WRITTEN INSTRUCTION A:
In the forum thread excerpt about DVRs, roughly what did the Radio Shack surge protector cost?

— start of EXCERPT TO READ —

Either way, I would also reco getting a surge protector that hits every input on your DVR. Radio Shack had one for like $50 when I got my DVR (although, I have to admit my second DVR doesn't have that level of protection... which I will rectify soon). The problem is finding a protector that has 2 coax connections, and a phone connection, without spending like $200.


----------



## jpl (Jul 9, 2006)

Actually, I have a real Hail Mary pass type reco for you. The next time you get a power hit, if your todo list is all cancelled, try doing a RBR right after your R15 comes back. Sounds stupid, I know, but it MAY, possibly, clear up your cancelled shows. It doesn't make sense that it would, but with this DVR, you just never know


----------



## subeluvr (Jan 14, 2007)

— end of EXCERPT TO READ —
— start of MATERIAL FOR THE TASK —

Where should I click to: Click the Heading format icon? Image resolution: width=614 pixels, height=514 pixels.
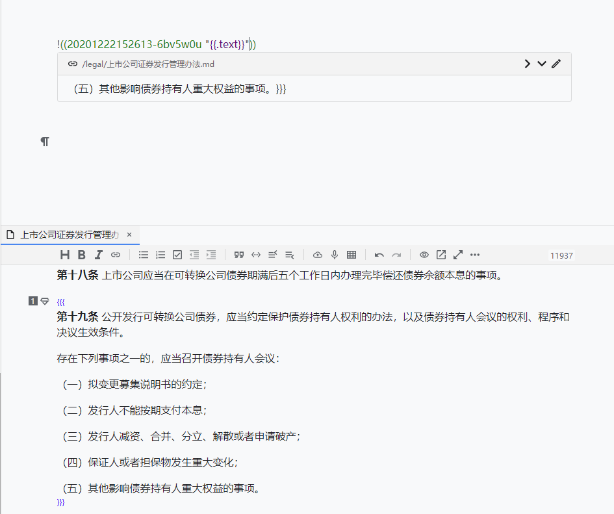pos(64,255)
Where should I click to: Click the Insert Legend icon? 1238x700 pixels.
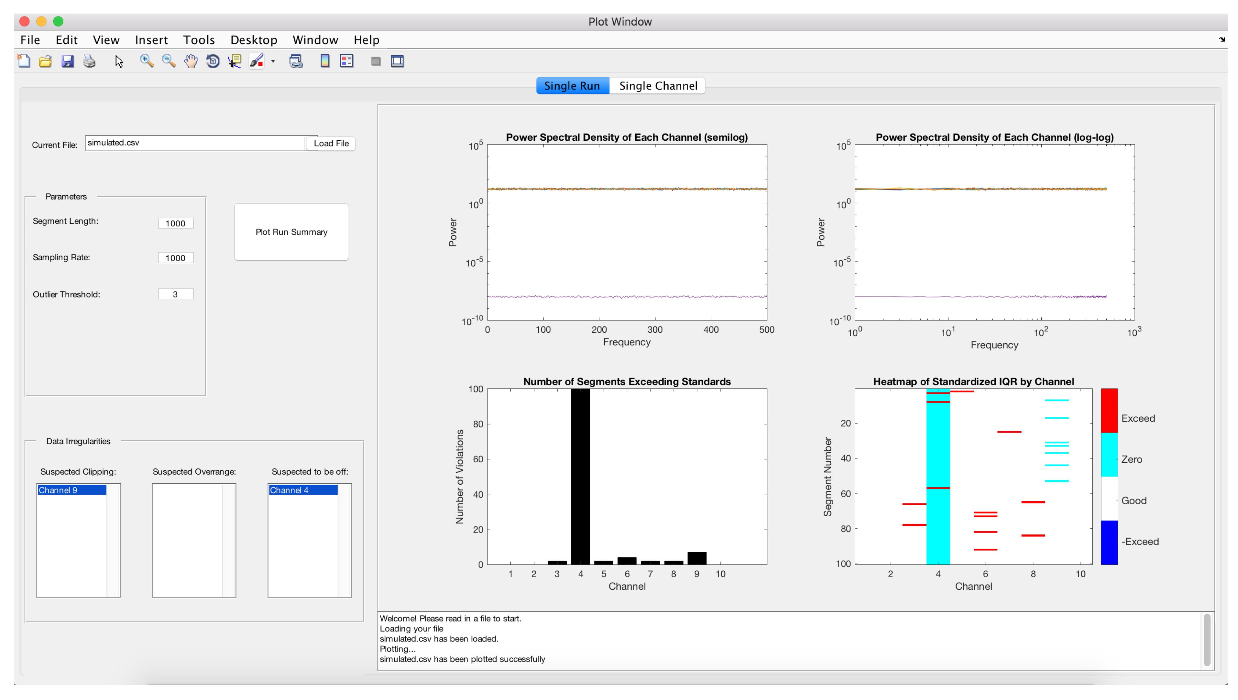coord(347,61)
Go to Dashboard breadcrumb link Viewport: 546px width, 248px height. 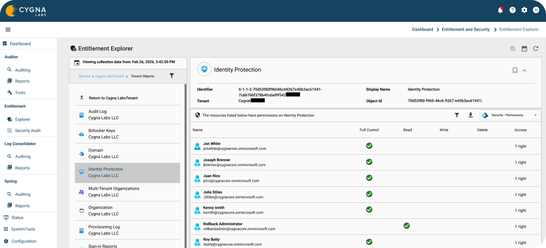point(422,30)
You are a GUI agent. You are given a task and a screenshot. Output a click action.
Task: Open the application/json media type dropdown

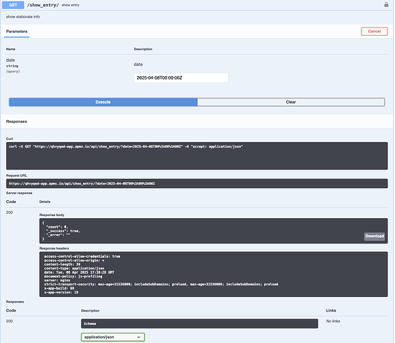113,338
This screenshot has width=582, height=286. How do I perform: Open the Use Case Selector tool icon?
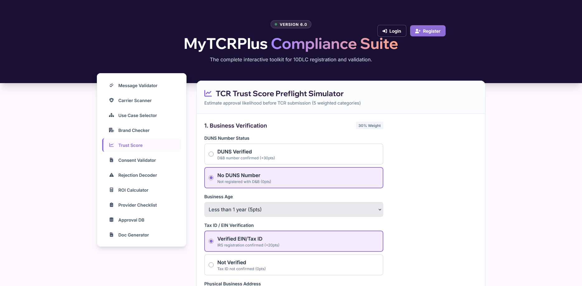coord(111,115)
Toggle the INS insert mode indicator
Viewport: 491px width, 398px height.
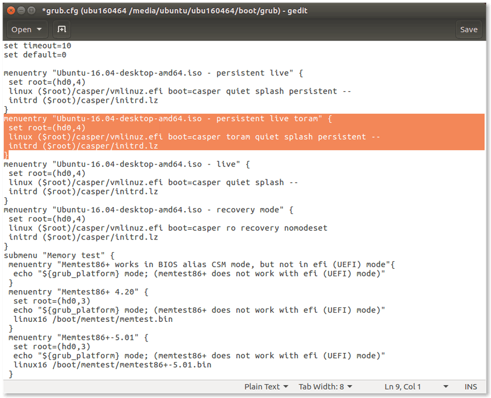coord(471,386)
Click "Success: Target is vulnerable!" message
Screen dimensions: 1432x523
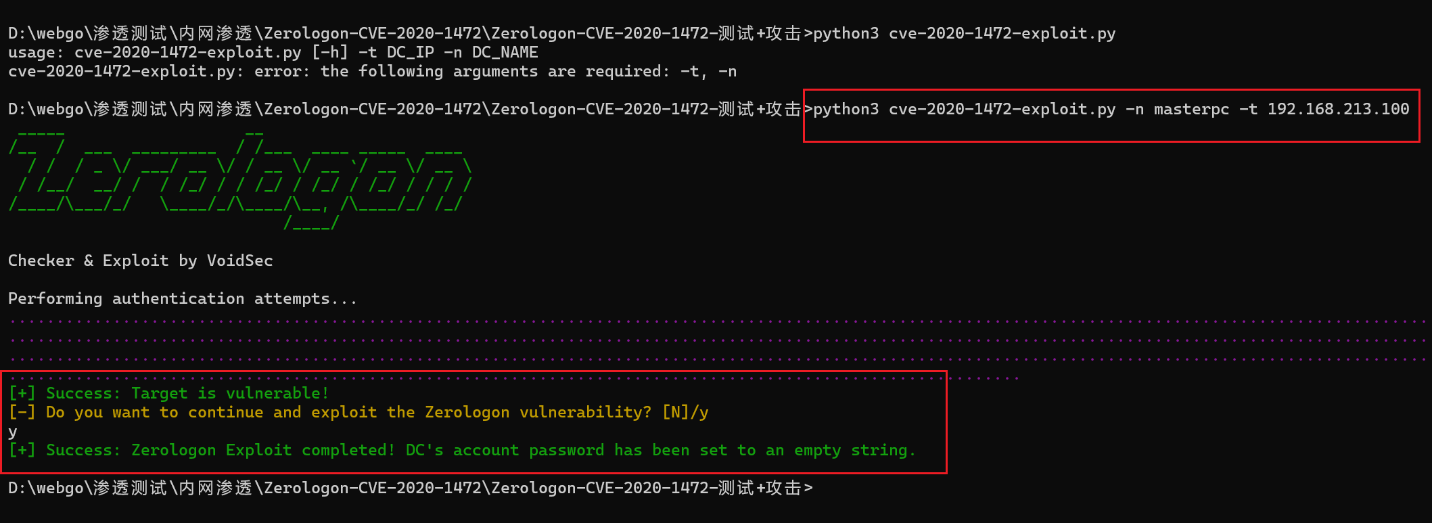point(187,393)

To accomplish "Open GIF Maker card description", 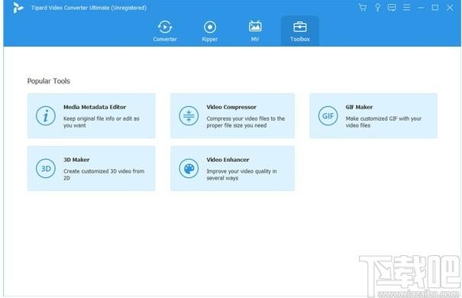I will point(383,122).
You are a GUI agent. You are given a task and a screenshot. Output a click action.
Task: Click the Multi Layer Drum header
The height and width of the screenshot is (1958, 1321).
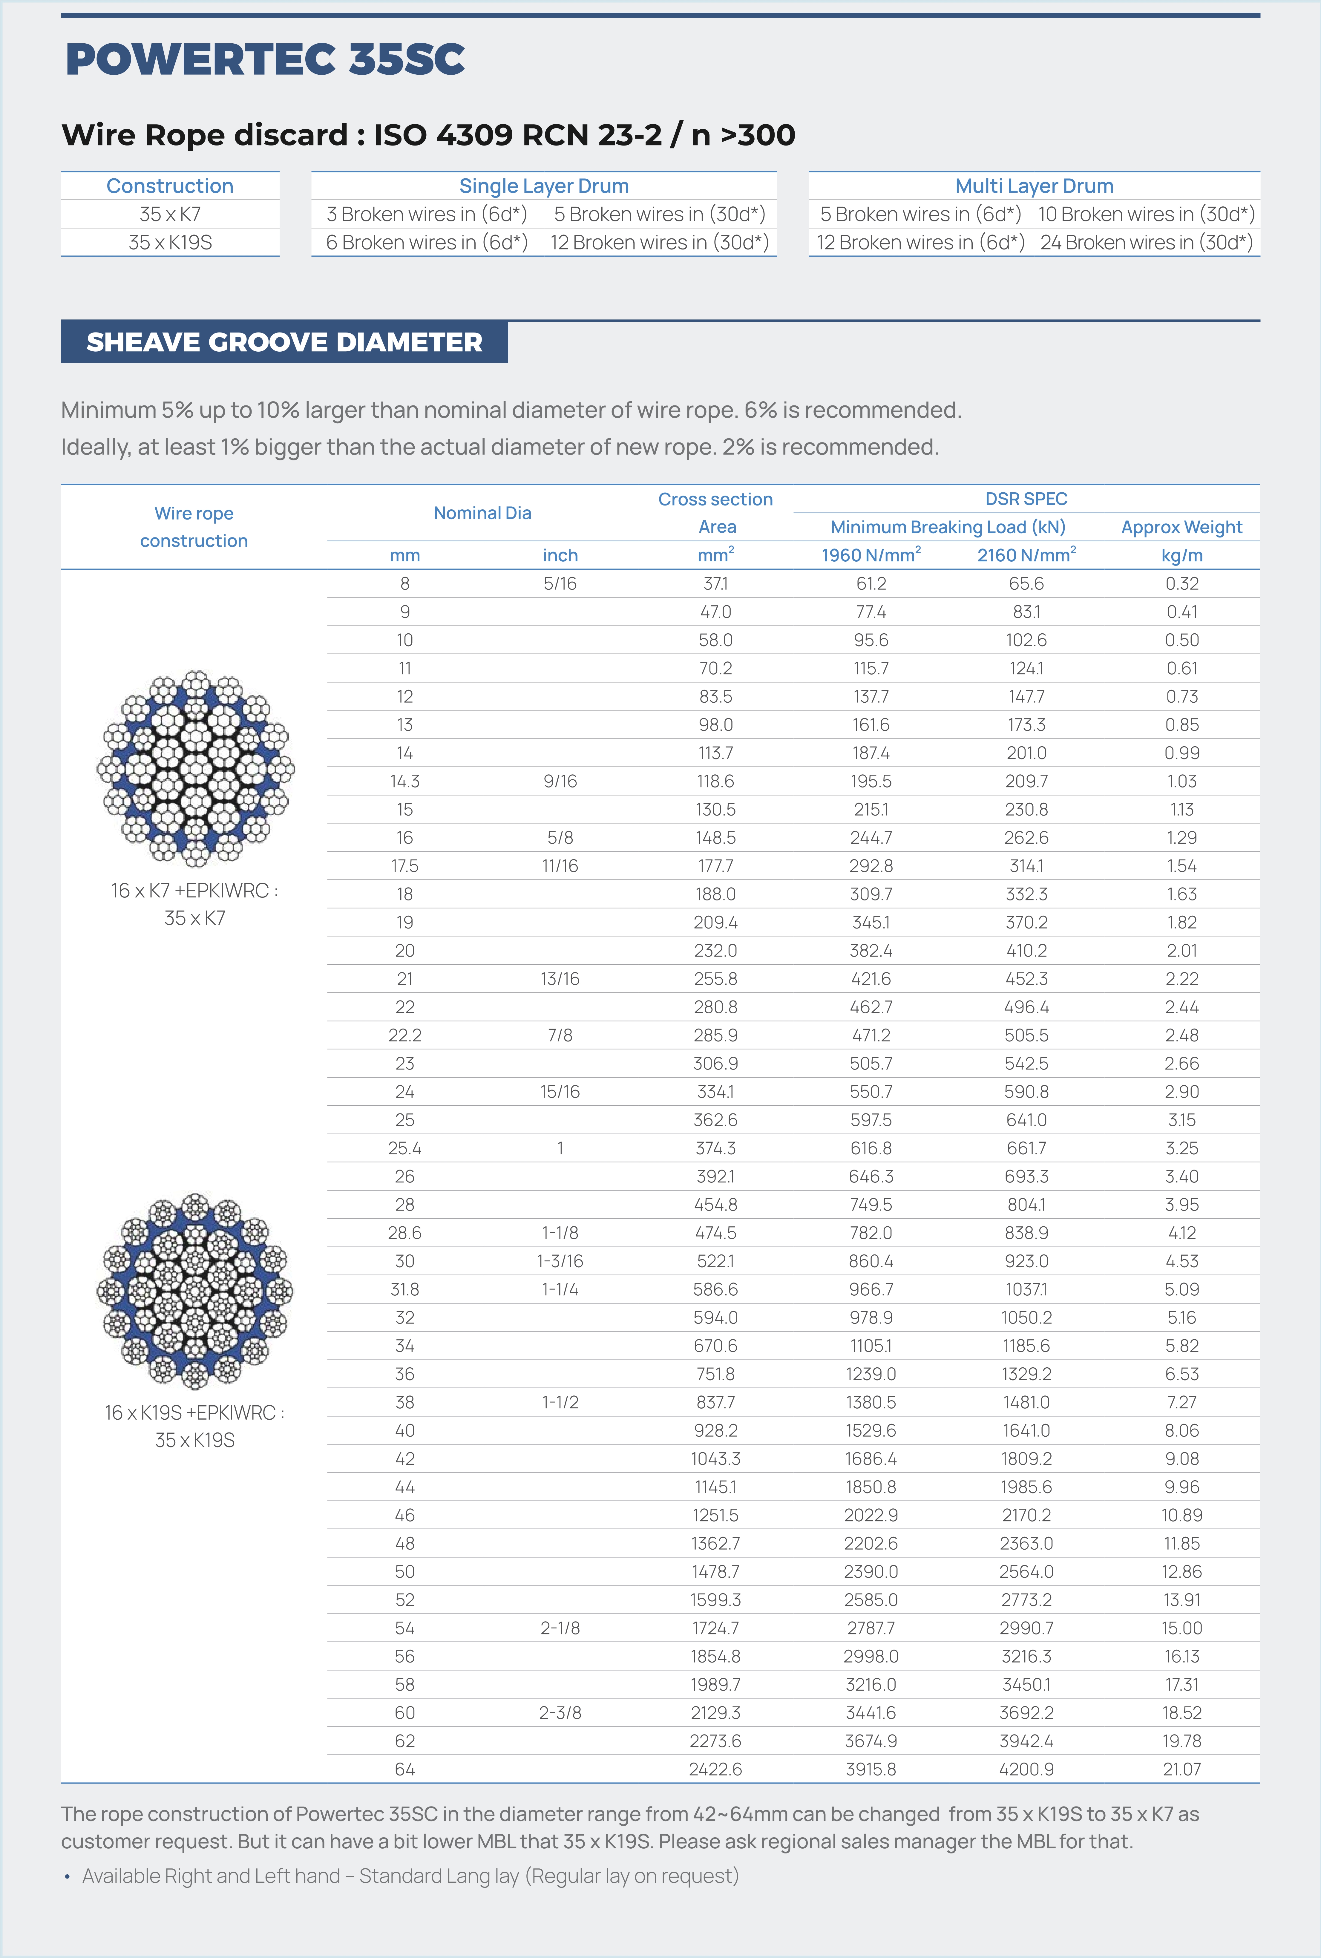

— end of MATERIAL FOR THE TASK —

WRITTEN INSTRUCTION B:
Pull out every line of the records that contains the word "Where".

TASK OUTPUT A:
About $50.

TASK OUTPUT B:
Where should I click to: Click the Heading format icon? Image resolution: width=614 pixels, height=514 pixels.
Where should I click to: Click the Insert Legend icon? 1238x700 pixels.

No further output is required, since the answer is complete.